**** Excerpt to read ****

This repository is the official Pytorch implementation of "To Smooth or Not? When Label Smoothing Meets Noisy Labels" accepted by ICML2022 (Oral).

Plug-in implementation of (Generalized) Label Smoothing in PyTorch

import torch
import torch.nn.functional as F

def loss_gls(logits, labels, smooth_rate=0.1):
    # logits: model prediction logits before the soft-max, with size [batch_size, classes]
    # labels: the (noisy) labels for evaluation, with size [batch_size]
    # smooth_rate: could go either positive or negative, 
    # smooth_rate candidates we adopted in the paper: [0.8, 0.6, 0.4, 0.2, 0.0, -0.2, -0.4, -0.6, -0.8, -1.0, -2.0, -4.0, -6.0, -8.0].
    confidence = 1. - smooth_rate
    logprobs = F.log_softmax(logits, dim=-1)
    nll_loss = -logprobs.gather(dim=-1, index=labels.unsqueeze(1))
    nll_loss = nll_loss.squeeze(1)
    smooth_loss = -logprobs.mean(dim=-1)
    loss = confidence * nll_loss + smooth_rate * smooth_loss
    loss_numpy = loss.data.cpu().numpy()
    num_batch = len(loss_numpy)

**** Source material ****

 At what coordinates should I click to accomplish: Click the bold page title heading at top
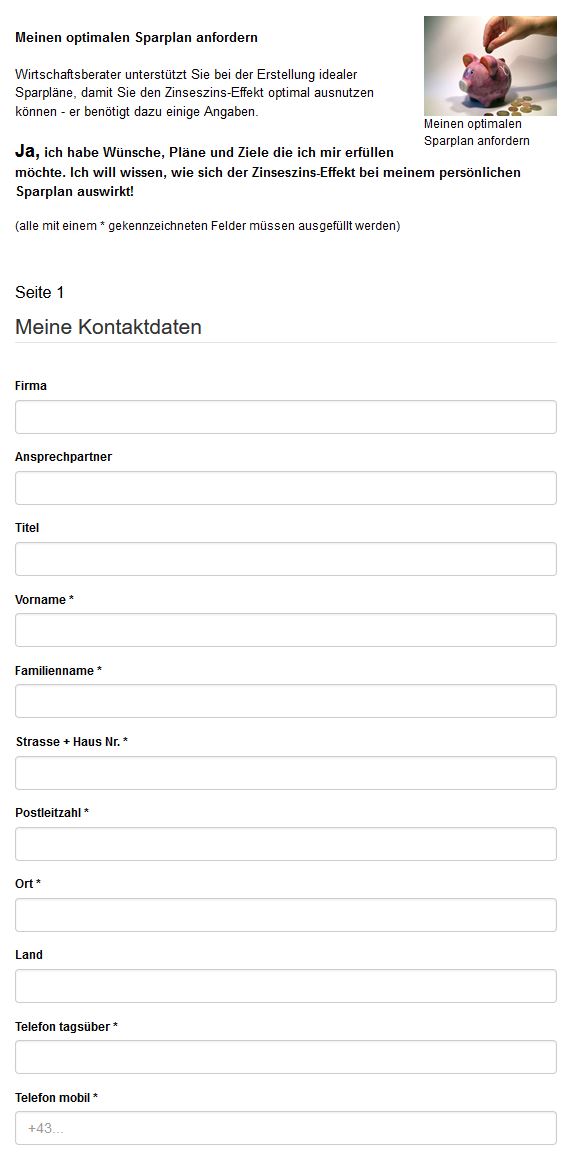(x=136, y=37)
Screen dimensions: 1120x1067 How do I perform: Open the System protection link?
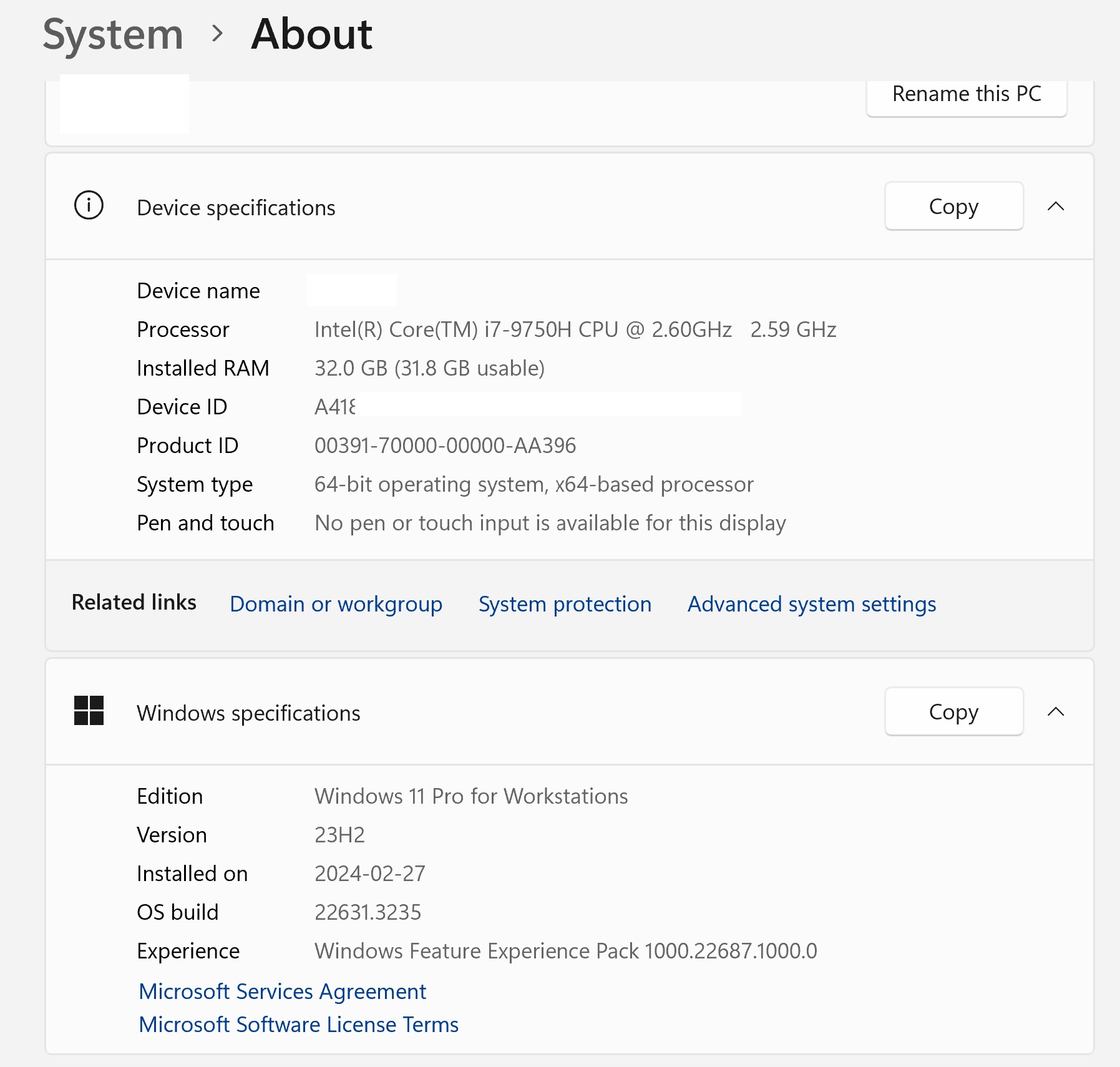pos(565,604)
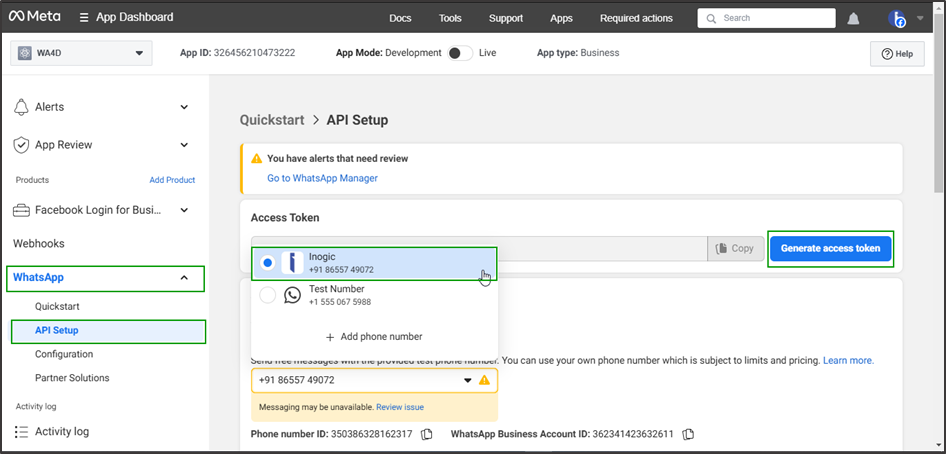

****

- Work to do
Please write what comes next in the label smoothing excerpt, starting after its final statement. The lines above aren't needed here.

- Output of the exercise
    return torch.sum(loss)/num_batch

Required Packages & Environment

We recommend readers build an virtual environment and install required packages in requirements.txt.

Experiments on synthetic noisy CIFAR dataset

Direct training on CIFAR-10

For Vanilla Loss and PLS, direct training works better when learning with symmetric noisy labels under noise rate 0.2. Run the code bellow to reproduce our results:

CUDA_VISIBLE_DEVICES=0 python3 main_GLS_direct_train.py --noise_type symmetric --noise_rate 0.2

Warm-up with CE loss

When noise rates are large, warming up with CE loss makes PLS and NLS reaches a better performance. Run the code bellow to generate the warm-up model:

CUDA_VISIBLE_DEVICES=0 python3 main_warmup.py --noise_type symmetric --noise_rate 0.2

After the warming up, proceed with GLS:

CUDA_VISIBLE_DEVICES=0 python3 main_GLS_load.py --noise_type symmetric --noise_rate 0.2

Experiments on CIFAR-N dataset

You may want to refer to "CIFAR-N Github Page", and modify the file loss.py by referring to the loss_gls plug-in implementation specified above.

Details of key arguments:

In experiments, we formulate GLS as wa * Vanilla Loss + wb * GLS.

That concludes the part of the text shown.